Remember that although coroners may agree to accommodate these requests, they may nonetheless proceed at their convenience and perform whatever examinations they choose (i.e. they can and do lie). Take all possible steps to expedite and verify the proceedings, to include checking the temperature of the refrigerated room where the patient is being stored.

When an Alcor patient is at risk of autopsy, the transport technician must remain as close to the patient as possible, and not leave the facility where the patient is being maintained until after the autopsy issue has been resolved. The presence of a Transport Team member may encourage prompt release of the patient's body and brain once the investigations have been completed.

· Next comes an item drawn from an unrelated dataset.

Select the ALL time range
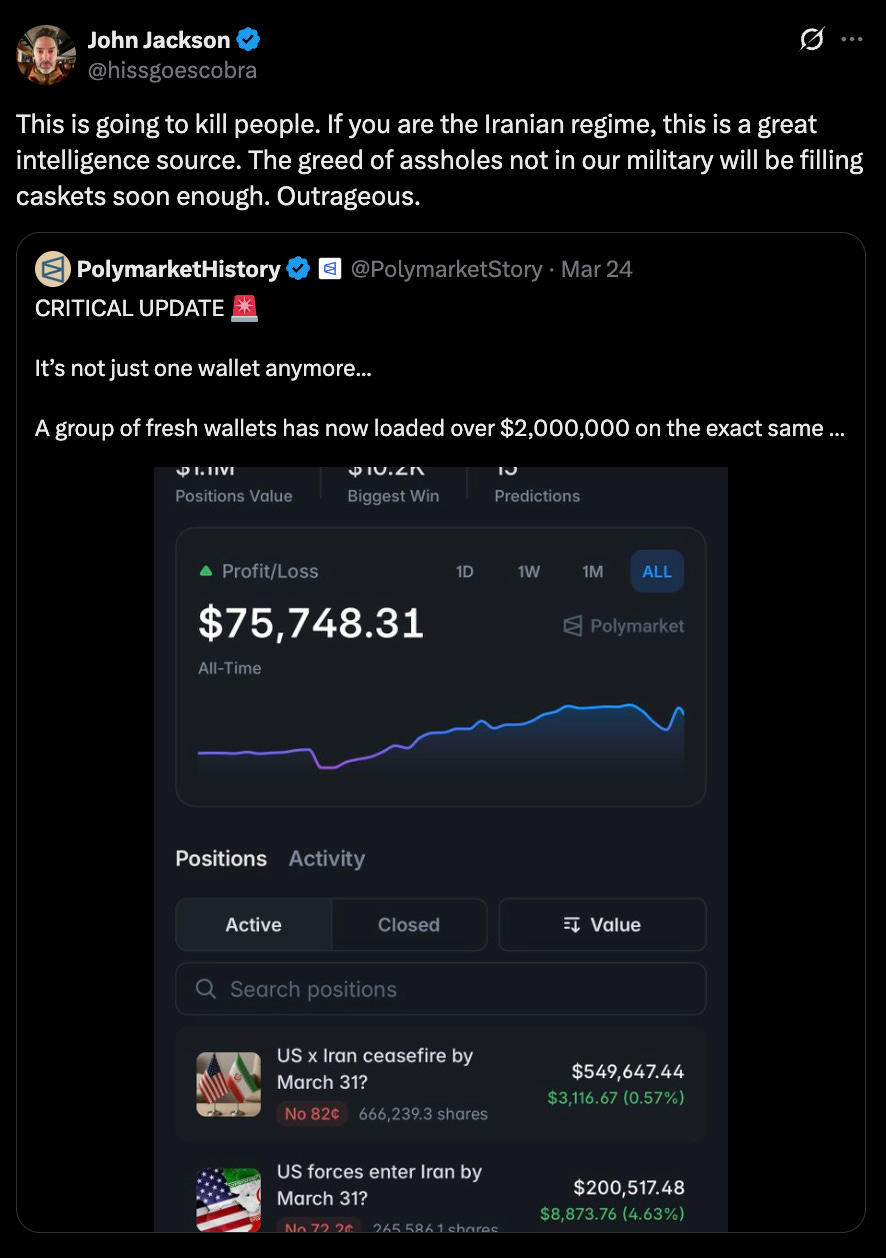886x1258 pixels. point(657,572)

Ensure that all of the necessary paperwork has been completed prior to transporting the patient from the coroner's office. While the exact list of required documents may vary according to local regulations, the minimum requirements should be: a signed death certificate (and State-certified, if there is time), a 'Disposition of Human Remains' form, and a transport permit. If local morticians have been involved with the removal of a patient, they may be willing to assist with the completion of all necessary transport documents. Remember that funeral directors are experts at preparing the required documents for transporting human remains, and if a funeral director does not prepare the documents, make certain that the paperwork has been reviewed prior to the transport. This consultation, however, should not interfere with the timely transport of a patient.

Post-Autopsy Transport Preparations

When an invasive autopsy has been conducted, there will be no cryoprotective perfusion. In these cases, and once release has been secured, the focus of the transport team becomes cooling. It is important to remember that if an autopsy has occurred, sections of the patient's organs may have been removed (like the brain) and placed in separate containers. Because the coroner's authority includes keeping specimens, make certain that all organs (especially the brain) are released with the body.

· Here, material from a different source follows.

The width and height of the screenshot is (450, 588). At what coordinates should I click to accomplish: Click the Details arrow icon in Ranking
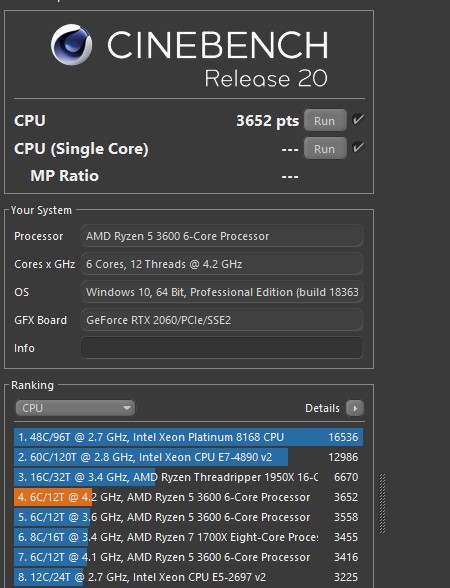(355, 408)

If individual organs have been removed, like the brain, place these organs into individual containers (Ziploc bags will suffice, if large enough). Remove as much air as possible from the containers, seal them securely, and then completely surround the organ containers with ice.

Transport Team members should always coordinate shipping details, because in some circumstances, the patient may be packed in dry ice (solid CO2) for shipping.

Conclusion

On a final, cautionary note, a transport team member who is collecting an autopsied patient from the local coroner should be psychologically prepared for the realities of a morgue. Autopsies are the most invasive procedure, surgical or otherwise, which may be legally performed on a human being (granted, the individual must be pronounced dead first). No attempt is made to "be gentle". The focus of an autopsy is information about the cause of death, and the result can be gruesome. Be prepared.

Of the three types of transport situations mentioned in Chapter 2, situations involving autopsy are the most technically-straightforward to handle. There is generally little which can be done for a patient who has been damaged in this manner, and the transport team member should concentrate on cooling and prompt delivery to Alcor Headquarters, ensuring that all parts are present when the body is released.